In den sechziger Jahren dämmerte es mehreren KP-Granden, daß sie für eine teilweise Legitimierung eine Art Ausgleich mit der Bevölkerung benötigten. Das konnte erreicht werden nach dem Vorbild Janos Kadars in Ungarn, der einfach ökonomische Konzessionen machte. Es entstand der sogenannte „Gulasch-Kommunismus“. Man konnte auch wie Tito agieren, der seine Akzeptanz bei der Bevölkerung durch die Zulassung von Auslandsarbeit und durch Unabhängigkeit von Moskau zu vergrößern suchte. Sowohl Nicolae Ceaușescu als auch Gustav Husak dagegen gründeten ihre Legitimität auf die angebliche Bedrohung durch ungarische Nationalisten. Ganz allmählich entstand im gesamten osteuropäischen Raum eine Situation, in der die Minderheiten noch stärker unterdrückt wurden als die Angehörigen der Mehrheitsbevölkerung. In den siebziger und achtziger Jahren standen sich die Bruderstaaten des Warschauer Paktes zeitweise fast feindlich gegenüber – die nationalistischen Konflikte ließen sich nicht mehr verschleiern.

Das wahre Problem begann, als die Oppositionsparteien in einzelnen Ländern ihre Basis zu erweitern suchten, indem sie behaupteten, das kommunistische System sei nationsfeindlich, antinational. Die Opposition in Kroatien, Slowenien, Ungarn und der Slowakei konnte damit bedeutende Unterstützung in der Bevölkerung gewinnen. „Wir wollten einen Tiger reiten und wundern uns jetzt, daß er nicht stehenbleibt, wenn wir wollen“, wie es ein kroatischer Schriftsteller einmal rückblickend feststellte. Die nationalistisch argumentierenden Systemkritiker bekamen nämlich sehr rasch eine sie rechts überholende „innere Opposition“. Und im Wettstreit mit dieser siegten dann chauvinistische Parolen.

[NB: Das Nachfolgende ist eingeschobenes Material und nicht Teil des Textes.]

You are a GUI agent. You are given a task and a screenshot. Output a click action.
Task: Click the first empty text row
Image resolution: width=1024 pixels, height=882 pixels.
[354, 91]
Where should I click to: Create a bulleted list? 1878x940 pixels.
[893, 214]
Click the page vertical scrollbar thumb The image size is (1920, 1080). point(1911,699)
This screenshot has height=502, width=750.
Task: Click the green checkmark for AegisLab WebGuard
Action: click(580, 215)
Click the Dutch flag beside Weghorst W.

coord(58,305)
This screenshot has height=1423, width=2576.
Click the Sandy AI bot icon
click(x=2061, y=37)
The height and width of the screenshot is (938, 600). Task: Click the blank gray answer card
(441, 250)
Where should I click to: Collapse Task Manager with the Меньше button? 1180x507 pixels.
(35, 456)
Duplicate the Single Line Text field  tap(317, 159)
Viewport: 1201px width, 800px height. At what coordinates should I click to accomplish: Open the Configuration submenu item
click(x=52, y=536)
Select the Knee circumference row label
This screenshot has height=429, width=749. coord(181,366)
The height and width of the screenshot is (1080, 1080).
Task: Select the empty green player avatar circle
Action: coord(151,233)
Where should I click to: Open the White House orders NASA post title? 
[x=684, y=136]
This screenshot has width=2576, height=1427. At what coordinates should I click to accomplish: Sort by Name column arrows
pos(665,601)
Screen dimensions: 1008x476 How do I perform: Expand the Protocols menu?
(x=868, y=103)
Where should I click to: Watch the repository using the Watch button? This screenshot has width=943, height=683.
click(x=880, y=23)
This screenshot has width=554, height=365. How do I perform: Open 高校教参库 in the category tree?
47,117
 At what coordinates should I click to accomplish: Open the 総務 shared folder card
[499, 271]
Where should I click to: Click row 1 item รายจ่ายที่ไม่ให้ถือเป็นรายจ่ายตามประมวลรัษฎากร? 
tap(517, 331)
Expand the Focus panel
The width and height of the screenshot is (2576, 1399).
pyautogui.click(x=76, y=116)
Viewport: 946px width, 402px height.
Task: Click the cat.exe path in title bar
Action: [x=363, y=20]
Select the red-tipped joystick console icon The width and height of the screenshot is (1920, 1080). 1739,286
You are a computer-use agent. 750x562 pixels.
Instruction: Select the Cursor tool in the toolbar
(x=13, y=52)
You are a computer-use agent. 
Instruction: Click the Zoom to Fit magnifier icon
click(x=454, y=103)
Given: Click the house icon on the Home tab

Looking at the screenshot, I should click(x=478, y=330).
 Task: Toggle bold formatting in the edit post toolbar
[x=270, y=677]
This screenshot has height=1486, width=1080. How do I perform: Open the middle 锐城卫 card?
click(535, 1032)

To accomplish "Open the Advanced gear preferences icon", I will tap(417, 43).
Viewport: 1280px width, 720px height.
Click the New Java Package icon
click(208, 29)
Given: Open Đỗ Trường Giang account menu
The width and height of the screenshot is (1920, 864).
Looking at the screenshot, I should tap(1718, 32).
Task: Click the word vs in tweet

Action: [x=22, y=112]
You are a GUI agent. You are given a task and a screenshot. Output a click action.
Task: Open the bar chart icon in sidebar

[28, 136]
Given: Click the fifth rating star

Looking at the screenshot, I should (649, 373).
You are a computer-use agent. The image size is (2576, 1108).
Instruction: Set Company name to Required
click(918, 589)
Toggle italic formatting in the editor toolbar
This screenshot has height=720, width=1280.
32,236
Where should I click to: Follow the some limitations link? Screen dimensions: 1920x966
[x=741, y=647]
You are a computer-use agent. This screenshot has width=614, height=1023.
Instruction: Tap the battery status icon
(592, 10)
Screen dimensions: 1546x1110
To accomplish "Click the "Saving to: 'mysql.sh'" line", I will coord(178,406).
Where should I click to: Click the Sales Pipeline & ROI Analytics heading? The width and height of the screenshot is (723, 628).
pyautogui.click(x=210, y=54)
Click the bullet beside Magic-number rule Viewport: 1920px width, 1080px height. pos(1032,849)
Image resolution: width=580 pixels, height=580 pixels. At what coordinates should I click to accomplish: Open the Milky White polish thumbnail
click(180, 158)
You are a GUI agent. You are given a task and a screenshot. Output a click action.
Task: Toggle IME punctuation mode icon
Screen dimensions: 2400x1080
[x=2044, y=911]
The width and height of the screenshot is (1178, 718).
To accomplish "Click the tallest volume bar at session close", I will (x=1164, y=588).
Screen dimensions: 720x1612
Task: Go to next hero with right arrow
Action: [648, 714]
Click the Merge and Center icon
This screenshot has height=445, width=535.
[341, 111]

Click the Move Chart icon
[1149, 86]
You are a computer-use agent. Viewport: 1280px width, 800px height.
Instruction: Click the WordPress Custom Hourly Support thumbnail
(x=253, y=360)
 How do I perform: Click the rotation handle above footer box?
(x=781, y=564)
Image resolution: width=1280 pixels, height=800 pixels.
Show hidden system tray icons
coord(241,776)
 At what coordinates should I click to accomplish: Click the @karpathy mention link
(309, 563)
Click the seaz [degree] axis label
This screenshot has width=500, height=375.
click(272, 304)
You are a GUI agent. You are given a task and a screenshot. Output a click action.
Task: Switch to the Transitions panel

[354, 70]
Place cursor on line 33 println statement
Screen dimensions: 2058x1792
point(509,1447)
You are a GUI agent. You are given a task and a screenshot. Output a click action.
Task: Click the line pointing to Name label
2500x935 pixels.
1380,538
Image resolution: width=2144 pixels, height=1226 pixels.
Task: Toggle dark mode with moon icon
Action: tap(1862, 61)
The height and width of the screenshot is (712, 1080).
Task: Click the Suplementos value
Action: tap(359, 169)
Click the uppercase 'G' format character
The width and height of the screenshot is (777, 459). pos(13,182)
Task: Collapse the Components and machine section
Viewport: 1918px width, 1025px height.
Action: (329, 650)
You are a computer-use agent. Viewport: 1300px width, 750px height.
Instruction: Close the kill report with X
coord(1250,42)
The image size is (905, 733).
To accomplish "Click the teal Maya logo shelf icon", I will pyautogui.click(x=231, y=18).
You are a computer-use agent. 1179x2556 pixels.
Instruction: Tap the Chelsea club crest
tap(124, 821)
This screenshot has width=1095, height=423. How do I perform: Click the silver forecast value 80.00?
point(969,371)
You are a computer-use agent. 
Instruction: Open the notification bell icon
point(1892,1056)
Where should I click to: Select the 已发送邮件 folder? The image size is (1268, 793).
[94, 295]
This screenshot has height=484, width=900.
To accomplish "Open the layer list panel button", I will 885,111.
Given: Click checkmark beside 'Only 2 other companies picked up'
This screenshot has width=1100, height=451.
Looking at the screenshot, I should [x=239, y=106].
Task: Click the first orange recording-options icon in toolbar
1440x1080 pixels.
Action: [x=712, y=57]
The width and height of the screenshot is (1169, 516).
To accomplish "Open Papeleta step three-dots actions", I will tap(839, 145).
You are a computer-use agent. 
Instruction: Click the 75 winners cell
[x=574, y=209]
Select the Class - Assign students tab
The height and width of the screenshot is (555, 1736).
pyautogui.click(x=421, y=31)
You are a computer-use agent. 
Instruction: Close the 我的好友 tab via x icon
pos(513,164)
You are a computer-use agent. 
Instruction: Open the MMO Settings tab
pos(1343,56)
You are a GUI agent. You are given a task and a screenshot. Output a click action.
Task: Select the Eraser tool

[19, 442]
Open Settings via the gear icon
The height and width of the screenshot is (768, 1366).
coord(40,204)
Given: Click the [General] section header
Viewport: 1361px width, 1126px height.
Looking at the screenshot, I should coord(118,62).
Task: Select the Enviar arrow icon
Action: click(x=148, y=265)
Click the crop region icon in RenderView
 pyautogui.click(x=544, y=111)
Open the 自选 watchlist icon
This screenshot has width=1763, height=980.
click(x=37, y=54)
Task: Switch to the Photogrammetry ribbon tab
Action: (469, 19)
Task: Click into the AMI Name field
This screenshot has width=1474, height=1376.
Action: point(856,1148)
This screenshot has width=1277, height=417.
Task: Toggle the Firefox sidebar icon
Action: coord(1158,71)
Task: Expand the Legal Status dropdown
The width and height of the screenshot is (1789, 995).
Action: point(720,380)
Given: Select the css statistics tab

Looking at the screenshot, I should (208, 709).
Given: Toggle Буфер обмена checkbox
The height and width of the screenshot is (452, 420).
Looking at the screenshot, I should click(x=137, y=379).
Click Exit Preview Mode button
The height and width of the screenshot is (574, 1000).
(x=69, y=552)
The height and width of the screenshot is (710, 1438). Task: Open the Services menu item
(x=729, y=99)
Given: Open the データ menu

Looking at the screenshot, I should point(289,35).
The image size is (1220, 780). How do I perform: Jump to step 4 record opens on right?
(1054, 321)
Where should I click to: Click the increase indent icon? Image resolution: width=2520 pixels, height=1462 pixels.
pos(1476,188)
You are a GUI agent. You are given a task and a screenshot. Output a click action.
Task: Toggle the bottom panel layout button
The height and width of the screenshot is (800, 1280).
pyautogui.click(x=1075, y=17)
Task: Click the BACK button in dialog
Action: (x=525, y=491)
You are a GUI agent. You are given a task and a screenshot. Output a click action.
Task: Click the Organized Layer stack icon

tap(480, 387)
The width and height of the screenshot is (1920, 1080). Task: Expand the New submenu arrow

In den vergangenen vier Jahren hat sich in ganz Osteuropa erwiesen, daß die recht einfache Errichtung einer pluralistischen Gesellschaftsordnung durch Gesetze noch keine Demokratie schafft. Dazu bedarf es nämlich des Erlernens demokratischer Spielregeln durch die Gesellschaft. Heute gleichen die osteuropäischen Gesellschaften einem Haus, das schon bewohnt ist, obwohl nur die tragenden Wände stehen, Türen, Fenster und ein schützendes Dach aber fehlen. Wie das Beispiel des zum Reiten gezähmten Tigers zeigt, wird jeder Nationalismus einmal unbezähmbar. Osteuropas Zukunft hängt jetzt davon ab, ob es die Kraft findet, gegen den atavistischen Drang zum Töten anzugehen. Tibor Fenyi

Der Autor ist Historiker und freier Journalist in Budapest. Früher war er Mitglied der demokratischen Opposition um den Schriftsteller Georgy Konrad, heute bei den Freien Demokraten.